Glossed books of the Bible were extremely popular in the twelfth and thirteenth centuries and were composed of a standard anthology of explanatory notes and digressions arranged on either side or between the lines of the Scriptures. From the Greek “glossa” (meaning tongue or organ of speech), a gloss compiles explanations of those words in the text that presented some semantic or grammatical difficulty, such as foreign, dialectical, obsolete, technical, or just unusual words. As these glosses consisted of a single explanatory word, they were easily written between the lines (glossa interlinearis) or in the margin of manuscripts (glossa marginalis). These linguistic glosses eventually developed into short running commentaries of a given book of Sacred Scripture, as the present Glossa ordinaria for the Book of Job.

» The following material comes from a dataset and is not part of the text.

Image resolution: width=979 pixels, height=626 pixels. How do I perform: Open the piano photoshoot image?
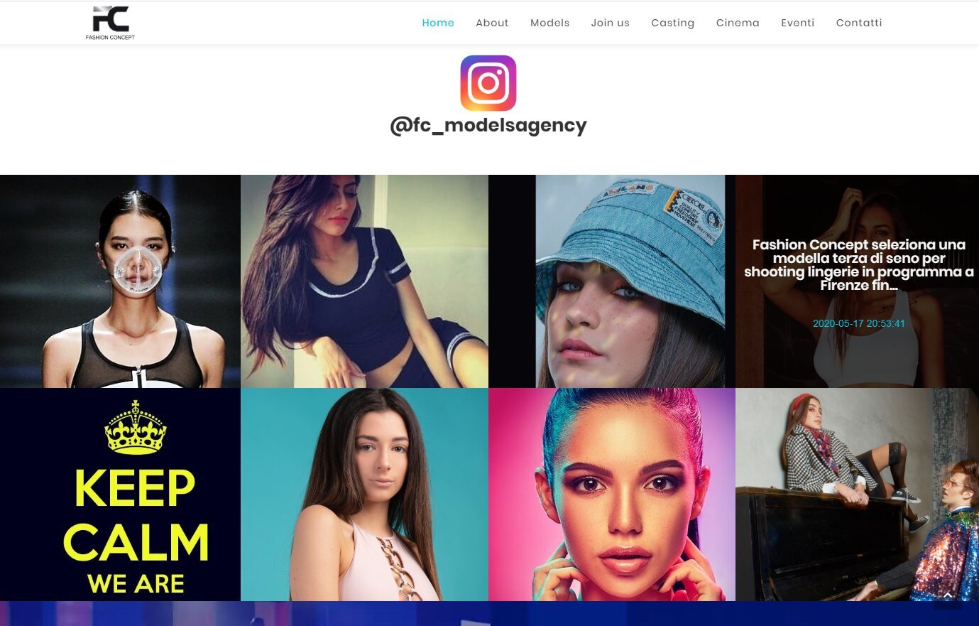857,495
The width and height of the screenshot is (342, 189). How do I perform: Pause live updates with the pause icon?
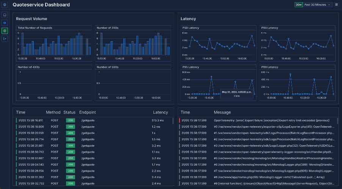click(x=336, y=5)
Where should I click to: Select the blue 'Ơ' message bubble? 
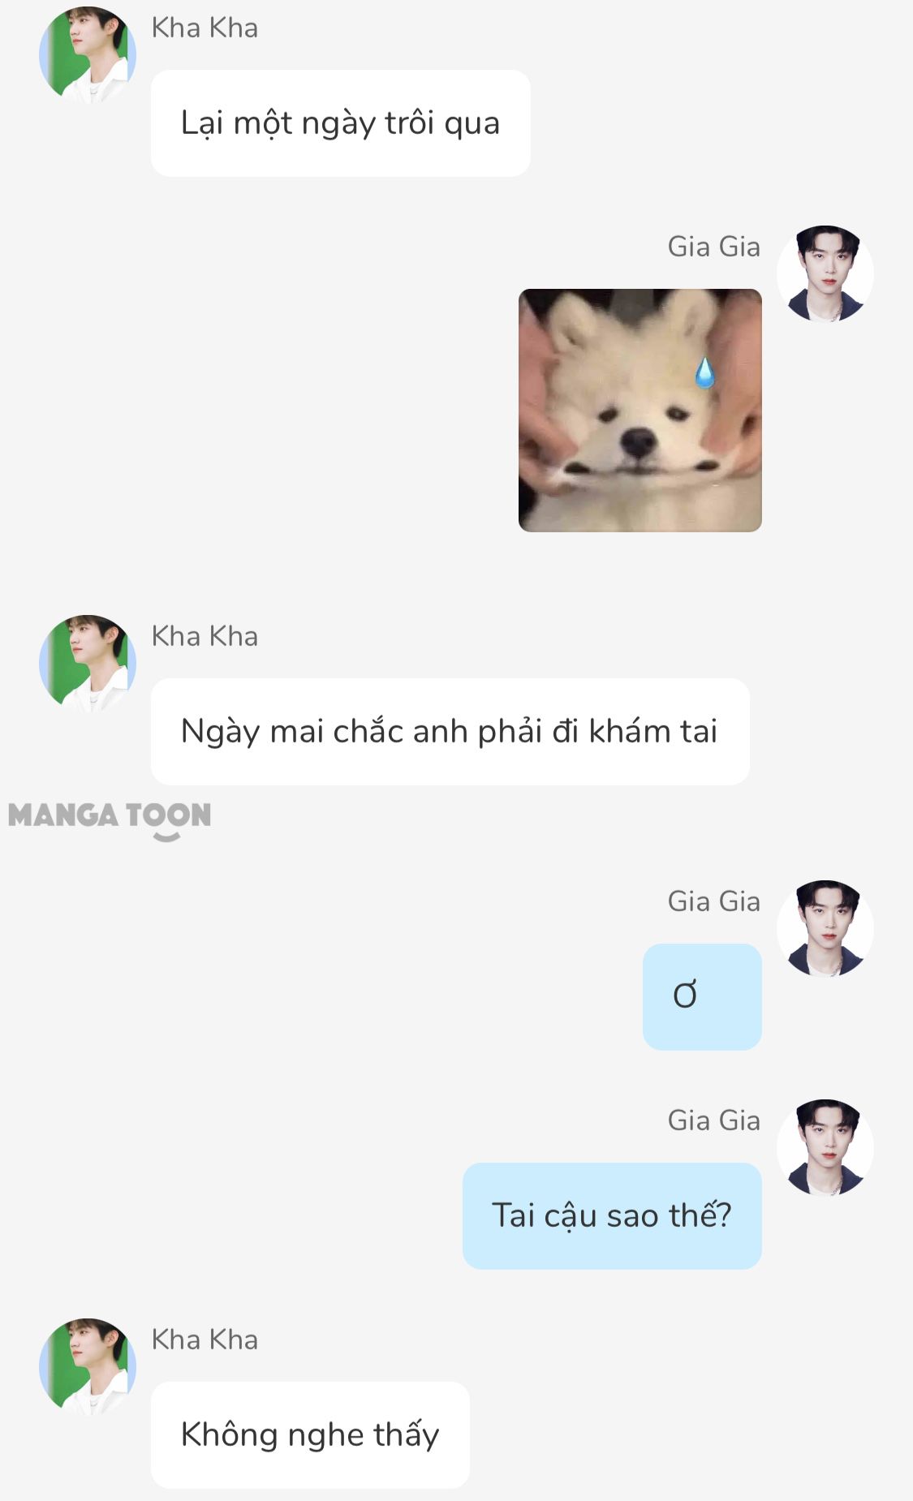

Various authors trained at the School of Laon, and later in Paris, extracted and organized fragments of patristic exegesis around the biblical text. Anselm of Laon worked on the Psalter and the Pauline Epistles, but the complete gloss was not finished when he died in 1117. The present Gloss on Job was probably prepared quite early. By about 1130, the gloss on the whole Bible had been completed, and it was revised by Gilbert de la Porrée (c. 1080-1154). From this time on, the center for the perfection, copy, and dissemination of glossed Bibles remained Paris and in the circle of the Cathedral School (see De Hamel [1987], pp. 2-13; see also Lobrichon [1984], pp. 107-114).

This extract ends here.